Les prix agricoles devraient baisser de 5 % l’an prochain. Les prix du blé au troisième trimestre 2022 ont chuté de près de 20 % mais restent supérieurs de 24 % à ceux d’il y a un an. La baisse des prix agricoles en 2023 reflète une récolte mondiale de blé meilleure que prévu, des approvisionnements stables sur le marché du riz et la reprise des exportations de céréales de l’Ukraine. Les prix des métaux devraient baisser de 15 % en 2023, principalement en raison d’une croissance mondiale plus faible et des inquiétudes concernant un ralentissement en Chine.

Les perspectives des prix des produits de base sont sujettes à de nombreux risques. Les marchés de l’énergie sont confrontés à d’importants problèmes d’approvisionnement, car les inquiétudes concernant la disponibilité de l’énergie au cours de l’hiver prochain vont s’intensifier en Europe. Des prix de l’énergie plus élevés que prévu pourraient se répercuter sur les prix non énergétiques, en particulier les produits alimentaires, prolongeant les problèmes liés à l’insécurité alimentaire. Un ralentissement plus prononcé de la croissance mondiale présente également un risque majeur, en particulier pour les prix du pétrole brut et des métaux.

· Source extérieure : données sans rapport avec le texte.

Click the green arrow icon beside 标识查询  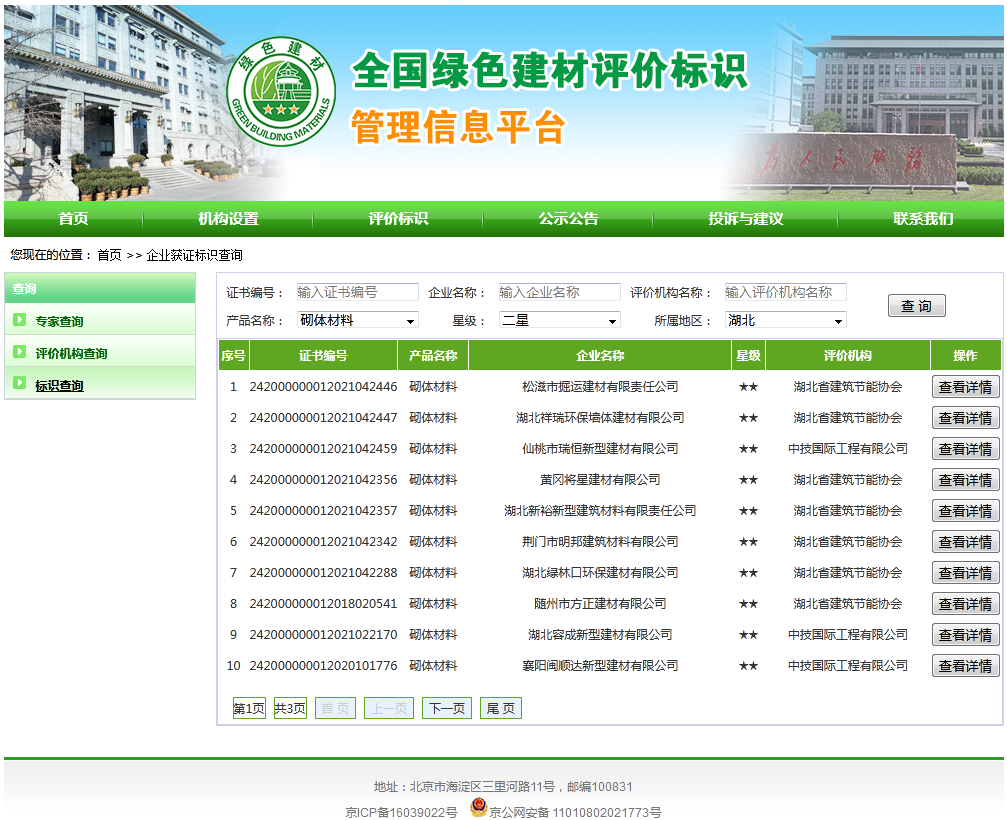[x=19, y=384]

« La prévision d’une baisse des prix agricoles est soumise à une série de risques », a déclaré John Baffes, économiste principal au sein du Groupe des perspectives de la Banque mondiale. « Premièrement, les perturbations des exportations par l’Ukraine ou la Russie pourraient à nouveau interrompre l’approvisionnement mondial en céréales. Deuxièmement, de nouvelles augmentations des prix de l’énergie pourraient exercer une pression à la hausse sur les prix des céréales et des huiles alimentaires. Troisièmement, des conditions météorologiques défavorables peuvent réduire les rendements ; 2023 sera probablement la troisième année consécutive de La Niña, réduisant potentiellement les rendements de cultures clés en Amérique du Sud et en Afrique australe.

Les inquiétudes concernant une éventuelle récession mondiale l’année prochaine ont déjà contribué à une forte baisse des prix du cuivre et de l’aluminium. Une section spéciale du rapport examine les moteurs des prix de l’aluminium et du cuivre et explore les implications pour les marchés émergents et les économies en développement qui exportent ces produits. Les prix resteront probablement volatils à mesure que la transition énergétique se déroule et que la demande passe des combustibles fossiles aux énergies renouvelables, ce qui profitera à certains producteurs de métaux. Les exportateurs de métaux peuvent tirer le meilleur parti des opportunités de croissance qui en résultent à moyen terme tout en limitant l’impact de la volatilité des prix en s’assurant qu’ils disposent de cadres de politique budgétaire et monétaire bien conçus, souligne le rapport.